## ATIVIDADES:
**A.** Reescreva o trecho do texto sobre Jesus que começa com as palavras "Parece-me que Jesus" e termina com "sua própria condenação.", trocando "zelota" por "rebelde".
**B.** Por favor, continue o texto sobre Jesus a partir da última frase apresentada.
### EXCERTO DE TEXTO ###
Parece-me que Jesus só indirectamente poderia preocupar os representantes do império romano. É muito provável que, no grupo dos seus discípulos, existissem alguns prontos a lutar contra o império. Não consta que Jesus fosse um zelota, um sicário. Uma das acusações contra os judeo-cristãos situa-se no polo contrário: nas rebeliões judaicas contra os romanos, as comunidades cristãs não alinharam muito nessas rebeliões. É possível que isso tenha pesado na maldição contra os cristãos que, nos finais do primeiro século, passou a fazer parte das bênçãos que se rezavam na Sinagoga e que os levou, ipso facto, a considerar-se excluídos. Era insuportável rezarem a sua própria condenação.
### REGISTOS FORNECIDOS ###
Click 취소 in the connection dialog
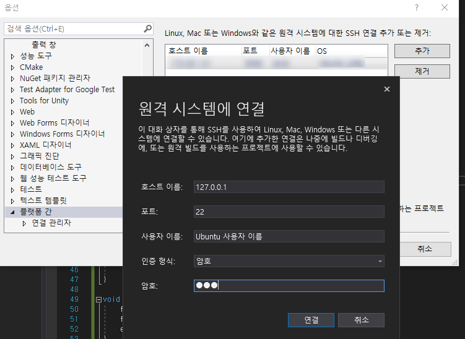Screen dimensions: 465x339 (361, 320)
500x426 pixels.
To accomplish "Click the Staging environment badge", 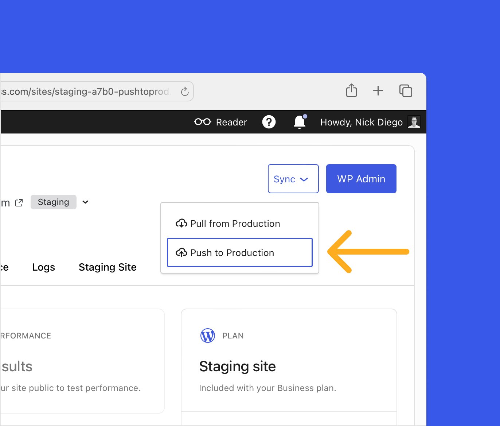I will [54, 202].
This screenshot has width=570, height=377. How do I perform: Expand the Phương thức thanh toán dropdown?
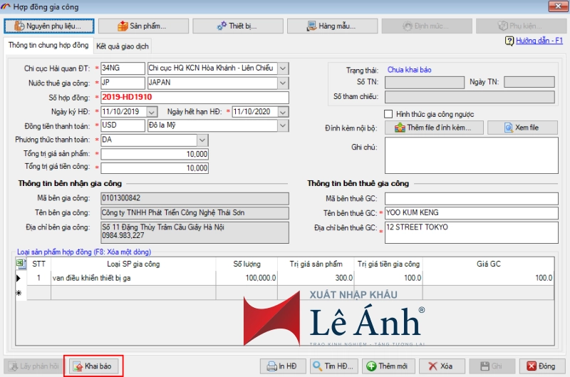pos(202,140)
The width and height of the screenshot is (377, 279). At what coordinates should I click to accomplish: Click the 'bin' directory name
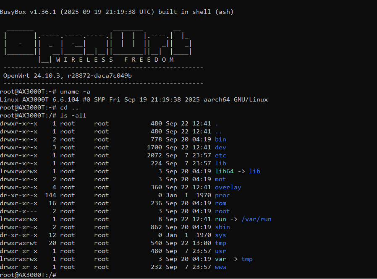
###
## RESPOSTAS NUMERADAS:
**A.**
Parece-me que Jesus só indirectamente poderia preocupar os representantes do império romano. É muito provável que, no grupo dos seus discípulos, existissem alguns prontos a lutar contra o império. Não consta que Jesus fosse um rebelde, um sicário. Uma das acusações contra os judeo-cristãos situa-se no polo contrário: nas rebeliões judaicas contra os romanos, as comunidades cristãs não alinharam muito nessas rebeliões. É possível que isso tenha pesado na maldição contra os cristãos que, nos finais do primeiro século, passou a fazer parte das bênçãos que se rezavam na Sinagoga e que os levou, ipso facto, a considerar-se excluídos. Era insuportável rezarem a sua própria condenação.

**B.**
O judaísmo do tempo de Jesus era muito plural. Tinha várias tendências. O que parece claro é que Jesus rejeitou uma interpretação e uma prática da Lei que tornava vários grupos excluídos do culto. A interpretação dessa Lei e as práticas que essas interpretações provocavam eram uma máquina de exclusão religiosa e social. Jesus situou-se entre esses excluídos e denunciou, da forma mais frontal, todas essas práticas que tornavam o ser humano escravo de prescrições dos homens em nome de Deus. O Sábado deixou de ser o tempo para a liberdade, para a alegria de ser filho de Deus, para o convívio de todos, tornado-se uma prisão, em relação à qual, os animais tinham mais sorte do que os seres humanos.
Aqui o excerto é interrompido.